(Stored records)
Start of Block

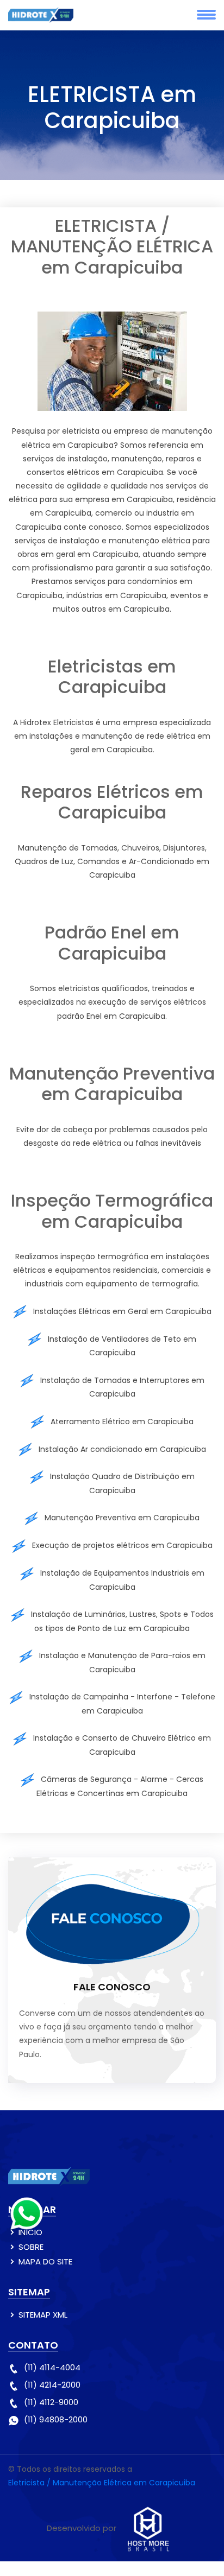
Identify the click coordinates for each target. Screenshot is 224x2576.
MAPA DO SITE (45, 2261)
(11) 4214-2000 (52, 2384)
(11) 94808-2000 (56, 2419)
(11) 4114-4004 (52, 2367)
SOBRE (30, 2247)
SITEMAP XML (42, 2314)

End of Block

» **THE PROBLEM**: Pictures aside, restate all of the entries exactly.

» **EXERCISE SOLUTION**:
Identify the click coordinates for each target. Screenshot is 224x2576.
MAPA DO SITE (45, 2261)
(11) 4214-2000 (52, 2384)
(11) 94808-2000 (56, 2419)
(11) 4114-4004 (52, 2367)
SOBRE (30, 2247)
SITEMAP XML (42, 2314)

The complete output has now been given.